Existem dois aspectos do outro como espelho que esta parábola do evangelho nos mostra:
1) O outro exibe um defeito do qual nós também padecemos. Vemos facilmente a imperfeição no outro e mas somos cegos para a sua existência em nós próprios.
2) Possuímos um estranho impulso para “ajudar”. Por que motivo estaremos tão dispostos a aconselhar os outros, ou a criticá-los pensando que lhes fazemos bem?
O primeiro caso é um momento de reconhecimento, de tomada de consciência: “ah, afinal a falha é minha!” Num segundo momento o texto bíblico instiga-nos a refrear esta “ajuda” ao outro, e a reverter essa acção sobre nós próprios: Hipócritas, tirai primeiramente a trave do vosso olho! Que não é senão dizer que cada um, se quer ajudar o próximo, se quer melhorar o mundo, que trate mas é de se melhorar a si próprio! Esta vontade de ajudar o outro quando examinada cuidadosamente pode revelar uma origem muito menos nobre do que se supõe: ao “ajudar” colocamo-nos numa posição de superioridade em relação ao outro -coitadinho- que tanto precisa da nossa ajuda e quão ingrato é se não a aproveita!

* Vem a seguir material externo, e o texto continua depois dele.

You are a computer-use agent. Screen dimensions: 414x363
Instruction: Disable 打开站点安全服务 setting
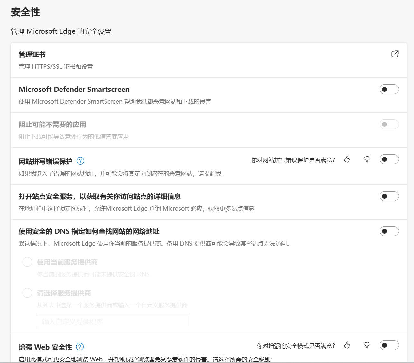389,196
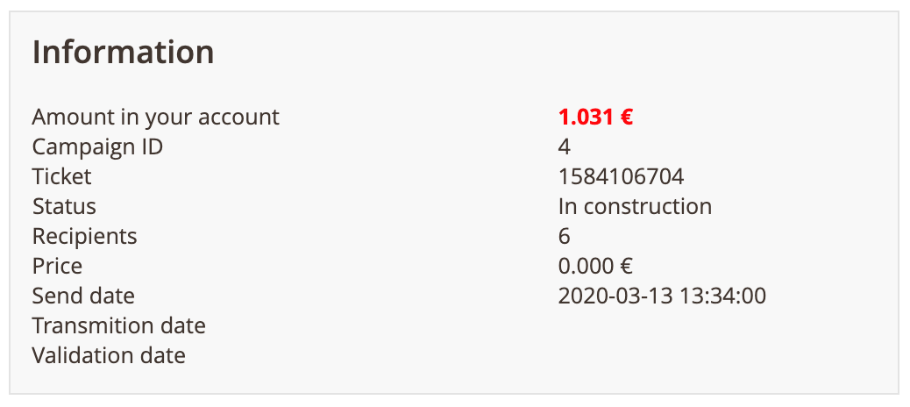Screen dimensions: 910x407
Task: Select the 'In construction' status text
Action: [x=635, y=207]
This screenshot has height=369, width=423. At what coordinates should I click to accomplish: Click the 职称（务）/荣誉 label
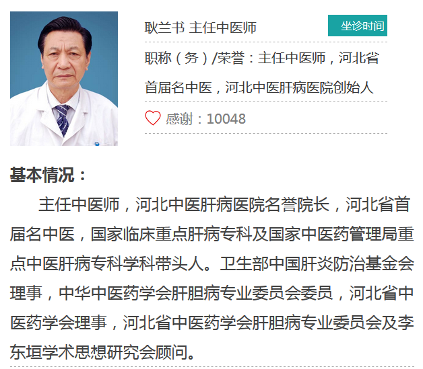[x=195, y=58]
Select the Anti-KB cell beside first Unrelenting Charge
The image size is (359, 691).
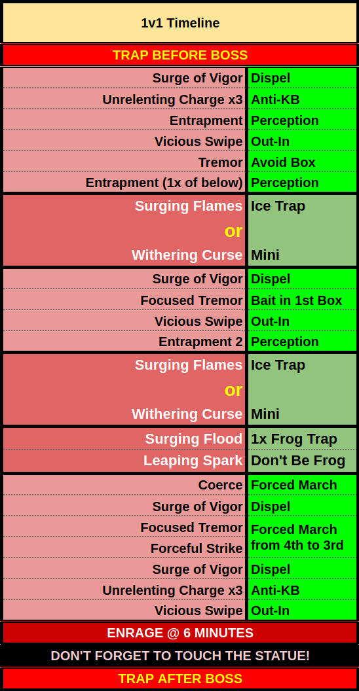pos(302,99)
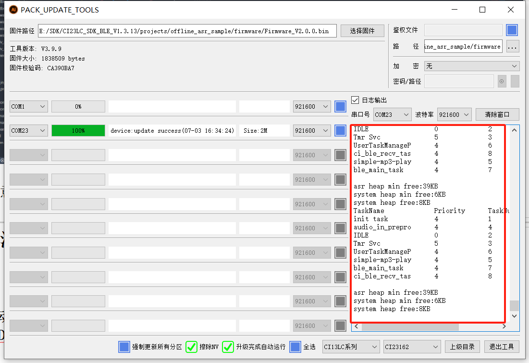
Task: Toggle the 日志输出 checkbox
Action: [x=355, y=100]
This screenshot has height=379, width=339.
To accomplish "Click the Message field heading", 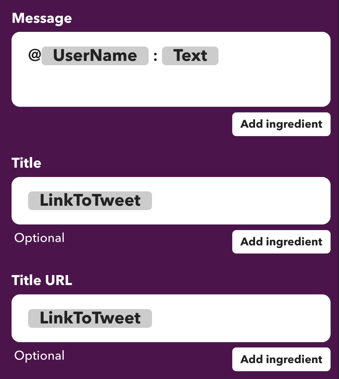I will (x=42, y=18).
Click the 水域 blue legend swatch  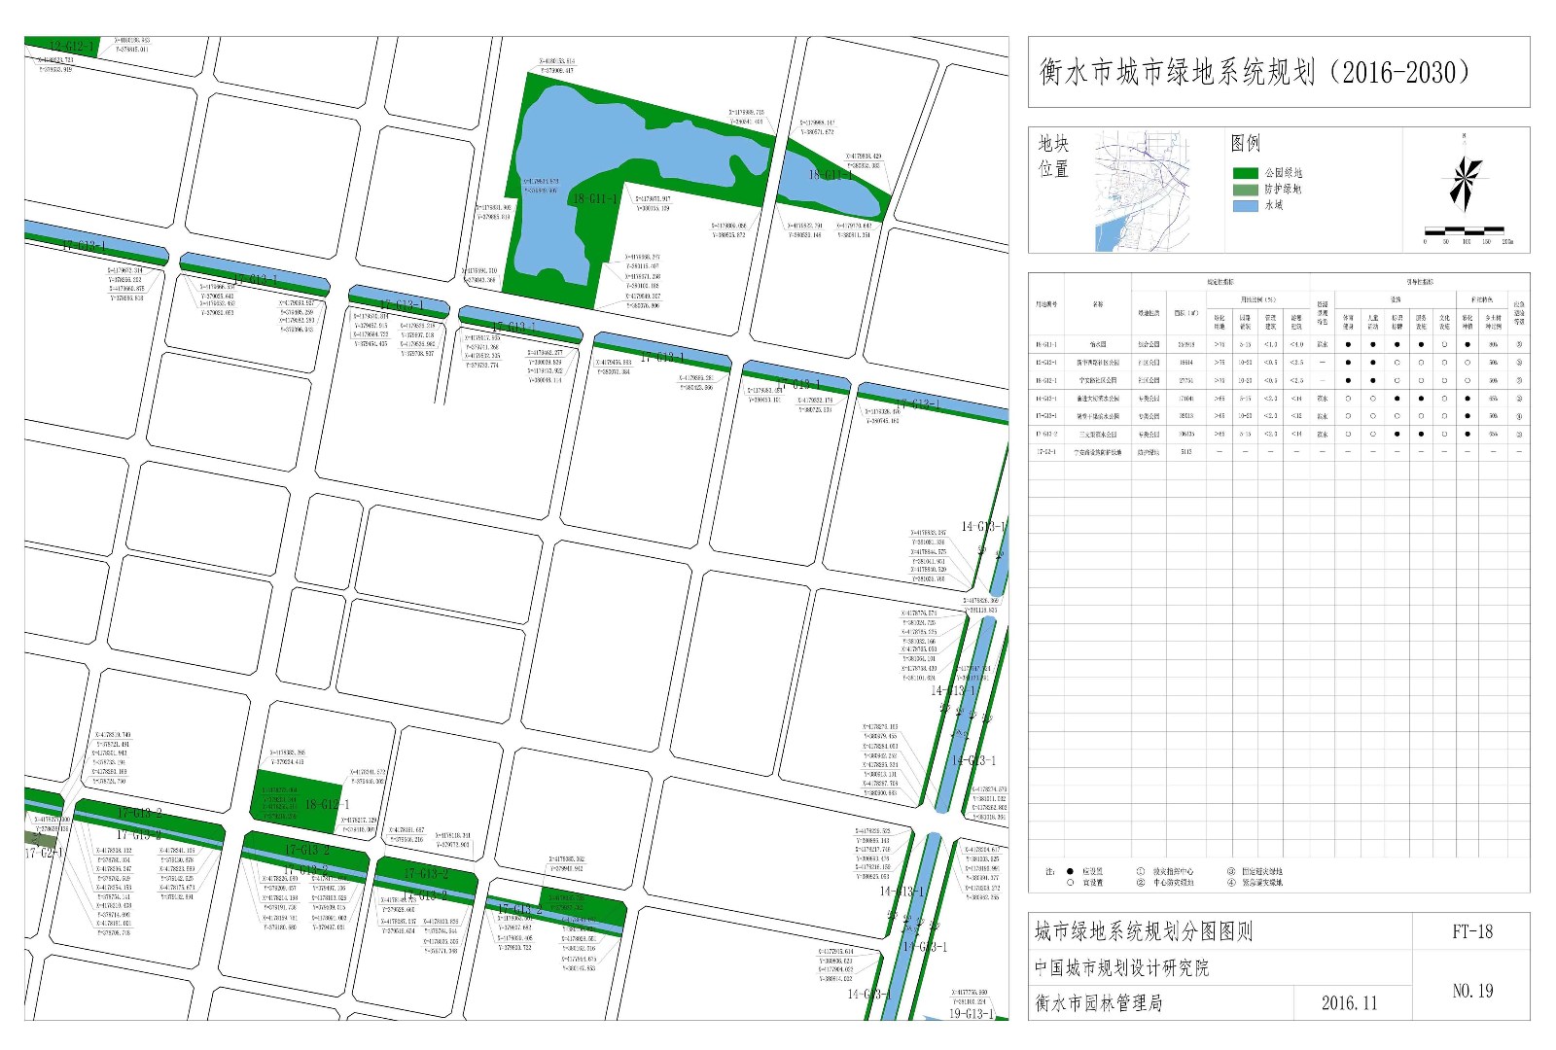1245,205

Existe ainda um terceiro aspecto a explorar que não consta da parábola bíblica. Podemos, de facto, não padecer exactamente do mesmo defeito que vemos no outro. Que me mostra o espelho então? Neste caso o reflexo não é comportamental mas emocional. Sinto, por exemplo, desilusão, perplexidade, raiva, etc. O outro prejudica-nos e ficamos justamente zangados e irritados com ele. A raiva que sentimos é uma raiva justificada, temos toda a razão em reagir assim.
Esta raiva cheia de razão agarra-se a nós e nunca mais nos larga. Estende os seus tentáculos e aprisiona-nos num supostamente nobre sentido de justiça. No espelho, o outro mostrou-me as emoções negativas que ainda carrego comigo. Se a semente da raiva não estivesse em mim, não poderia germinar, certo? Vamos pensar sobre isto!